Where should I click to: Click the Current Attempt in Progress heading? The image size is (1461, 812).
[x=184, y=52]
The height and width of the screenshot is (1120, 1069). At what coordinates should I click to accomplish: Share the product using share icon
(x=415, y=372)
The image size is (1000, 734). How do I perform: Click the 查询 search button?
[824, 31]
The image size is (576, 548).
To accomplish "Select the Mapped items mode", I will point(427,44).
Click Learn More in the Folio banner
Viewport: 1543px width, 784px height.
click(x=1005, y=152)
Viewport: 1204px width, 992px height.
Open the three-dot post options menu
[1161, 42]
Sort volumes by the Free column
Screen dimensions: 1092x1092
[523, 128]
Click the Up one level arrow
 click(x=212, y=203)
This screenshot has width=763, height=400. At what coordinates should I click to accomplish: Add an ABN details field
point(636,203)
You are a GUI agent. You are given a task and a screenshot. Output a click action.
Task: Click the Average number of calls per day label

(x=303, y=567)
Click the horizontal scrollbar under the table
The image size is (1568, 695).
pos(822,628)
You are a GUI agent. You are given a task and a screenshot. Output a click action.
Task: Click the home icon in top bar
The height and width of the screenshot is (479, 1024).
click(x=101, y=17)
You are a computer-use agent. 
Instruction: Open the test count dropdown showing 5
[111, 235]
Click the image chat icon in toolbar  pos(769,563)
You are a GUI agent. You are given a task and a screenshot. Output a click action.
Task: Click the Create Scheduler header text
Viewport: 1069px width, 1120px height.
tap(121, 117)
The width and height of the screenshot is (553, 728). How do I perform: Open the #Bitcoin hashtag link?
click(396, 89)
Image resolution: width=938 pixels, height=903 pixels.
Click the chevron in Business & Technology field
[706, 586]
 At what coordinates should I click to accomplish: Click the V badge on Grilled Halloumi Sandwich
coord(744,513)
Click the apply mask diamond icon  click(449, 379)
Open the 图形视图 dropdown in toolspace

+++

- TASK INSTRUCTIONS
The final stretch of the listing, from the line containing "This screenshot has" through its last line, both included, is to be output exactly and by itself.

- EXERCISE OUTPUT
This screenshot has width=763, height=400. At what coordinates should I click to accomplish: Add an ABN details field
point(636,203)
You are a GUI agent. You are given a task and a screenshot. Output a click action.
Task: Click the Average number of calls per day label

(x=303, y=567)
Click the horizontal scrollbar under the table
The image size is (1568, 695).
pos(822,628)
You are a GUI agent. You are given a task and a screenshot. Output a click action.
Task: Click the home icon in top bar
The height and width of the screenshot is (479, 1024).
click(x=101, y=17)
You are a computer-use agent. 
Instruction: Open the test count dropdown showing 5
[111, 235]
Click the image chat icon in toolbar  pos(769,563)
You are a GUI agent. You are given a task and a screenshot. Output a click action.
Task: Click the Create Scheduler header text
Viewport: 1069px width, 1120px height.
tap(121, 117)
The width and height of the screenshot is (553, 728). How do I perform: Open the #Bitcoin hashtag link?
click(396, 89)
Image resolution: width=938 pixels, height=903 pixels.
Click the chevron in Business & Technology field
[706, 586]
 At what coordinates should I click to accomplish: Click the V badge on Grilled Halloumi Sandwich
coord(744,513)
Click the apply mask diamond icon  click(449, 379)
Open the 图形视图 dropdown in toolspace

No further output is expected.